STATED GOAL A: In two sentences, what does the post on reproducing an old conda environment say?

━━━ EXTRACT TO READ ━━━

1 Overview

This post will demonstrate how to reproduce an old conda env (that wasn’t exported to an environment.yml file at the time of analysis/usage) needed to rerun old analysis¹.

2 Steps

2.1 Step 0. Configure conda

Install conda and configure it as shown in steps 3 & 4 here.

2.2 Step 1. Determine packages used in the old work

Look at the old analysis and any available metadata to determine:

When was the analysis run?
What packages were used?

For this demonstration, I’m reproducing an env I used to analyze crime and prison data back in 2018. Specifically, I want to produce an env that enables me to rerun these notebooks:

2.2.1 Determining when the analysis was run

Looking at the latest commits for these notebooks, we can set an upper bound on versions used. The latest commits for these notebooks are:

Part 1: June 26, 2018
Part 2: Aug 16, 2018
Part 3: June 15, 2018

From the sidequest described in Section 4.1.1, I’ve decided on using June 15, 2018 as the upper-bound date for analysis.

━━━ DATA PROVIDED ━━━

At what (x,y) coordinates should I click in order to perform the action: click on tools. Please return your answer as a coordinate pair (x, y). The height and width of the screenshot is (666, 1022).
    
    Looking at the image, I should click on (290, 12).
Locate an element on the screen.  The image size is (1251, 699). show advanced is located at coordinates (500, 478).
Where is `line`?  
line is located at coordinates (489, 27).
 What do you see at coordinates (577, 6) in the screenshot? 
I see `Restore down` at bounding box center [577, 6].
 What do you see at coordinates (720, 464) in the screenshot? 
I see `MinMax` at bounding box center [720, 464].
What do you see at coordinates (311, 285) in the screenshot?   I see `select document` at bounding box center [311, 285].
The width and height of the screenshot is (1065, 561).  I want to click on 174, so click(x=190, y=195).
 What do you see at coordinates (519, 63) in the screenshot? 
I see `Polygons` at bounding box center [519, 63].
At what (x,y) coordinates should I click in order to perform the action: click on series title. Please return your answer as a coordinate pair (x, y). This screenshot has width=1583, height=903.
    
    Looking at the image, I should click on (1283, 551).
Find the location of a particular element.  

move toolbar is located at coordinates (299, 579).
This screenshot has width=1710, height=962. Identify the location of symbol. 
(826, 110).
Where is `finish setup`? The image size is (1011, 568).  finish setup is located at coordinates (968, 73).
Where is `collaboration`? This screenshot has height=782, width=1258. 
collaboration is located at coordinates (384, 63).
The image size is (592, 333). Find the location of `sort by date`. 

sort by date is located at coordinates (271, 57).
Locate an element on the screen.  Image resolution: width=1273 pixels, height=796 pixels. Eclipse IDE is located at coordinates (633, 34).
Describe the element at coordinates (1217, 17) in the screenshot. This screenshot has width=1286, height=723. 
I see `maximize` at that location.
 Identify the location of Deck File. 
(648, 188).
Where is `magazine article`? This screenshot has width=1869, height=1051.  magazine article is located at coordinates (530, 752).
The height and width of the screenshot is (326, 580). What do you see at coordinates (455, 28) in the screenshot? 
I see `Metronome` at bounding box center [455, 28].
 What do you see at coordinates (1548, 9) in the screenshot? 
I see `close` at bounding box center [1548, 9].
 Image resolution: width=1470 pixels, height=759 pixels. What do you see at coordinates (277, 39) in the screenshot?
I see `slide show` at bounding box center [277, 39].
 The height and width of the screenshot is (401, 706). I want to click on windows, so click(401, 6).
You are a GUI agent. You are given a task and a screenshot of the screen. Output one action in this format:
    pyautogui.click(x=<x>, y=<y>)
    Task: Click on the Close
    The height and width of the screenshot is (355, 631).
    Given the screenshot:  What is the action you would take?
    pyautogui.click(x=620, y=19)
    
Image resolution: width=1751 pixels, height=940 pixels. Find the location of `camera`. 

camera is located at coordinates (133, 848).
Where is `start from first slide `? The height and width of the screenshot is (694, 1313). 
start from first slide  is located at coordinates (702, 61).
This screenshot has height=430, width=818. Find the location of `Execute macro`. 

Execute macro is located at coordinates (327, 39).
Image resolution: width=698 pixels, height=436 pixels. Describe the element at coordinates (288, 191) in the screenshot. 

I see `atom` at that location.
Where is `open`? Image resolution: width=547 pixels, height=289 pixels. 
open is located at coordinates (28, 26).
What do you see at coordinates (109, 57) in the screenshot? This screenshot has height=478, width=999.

━━━

STATED GOAL B: Could you put everything in the rows from the one containing "What do you see at coordinates (720, 464)" down to the one containing "center [455, 28]." into a numbered list, leaving out blank lines?

EXPECTED ANSWER A: The post shows how to recreate an old conda environment that was never exported to an environment.yml file, so that old analysis can be rerun. After installing and configuring conda, you examine the old work to learn when it was run and which packages it used; for notebooks analyzing crime and prison data from 2018, the latest commit dates set an upper bound on versions, and June 15, 2018 was chosen as the upper-bound date.

EXPECTED ANSWER B:
1.  What do you see at coordinates (720, 464) in the screenshot? 
2. I see `MinMax` at bounding box center [720, 464].
3. What do you see at coordinates (311, 285) in the screenshot?   I see `select document` at bounding box center [311, 285].
4. The width and height of the screenshot is (1065, 561).  I want to click on 174, so click(x=190, y=195).
5.  What do you see at coordinates (519, 63) in the screenshot? 
6. I see `Polygons` at bounding box center [519, 63].
7. At what (x,y) coordinates should I click in order to perform the action: click on series title. Please return your answer as a coordinate pair (x, y). This screenshot has width=1583, height=903.
8.     Looking at the image, I should click on (1283, 551).
9. Find the location of a particular element.  
10. move toolbar is located at coordinates (299, 579).
11. This screenshot has width=1710, height=962. Identify the location of symbol. 
12. (826, 110).
13. Where is `finish setup`? The image size is (1011, 568).  finish setup is located at coordinates (968, 73).
14. Where is `collaboration`? This screenshot has height=782, width=1258. 
15. collaboration is located at coordinates (384, 63).
16. The image size is (592, 333). Find the location of `sort by date`. 
17. sort by date is located at coordinates (271, 57).
18. Locate an element on the screen.  Image resolution: width=1273 pixels, height=796 pixels. Eclipse IDE is located at coordinates (633, 34).
19. Describe the element at coordinates (1217, 17) in the screenshot. This screenshot has width=1286, height=723. 
20. I see `maximize` at that location.
21.  Identify the location of Deck File. 
22. (648, 188).
23. Where is `magazine article`? This screenshot has width=1869, height=1051.  magazine article is located at coordinates (530, 752).
24. The height and width of the screenshot is (326, 580). What do you see at coordinates (455, 28) in the screenshot? 
25. I see `Metronome` at bounding box center [455, 28].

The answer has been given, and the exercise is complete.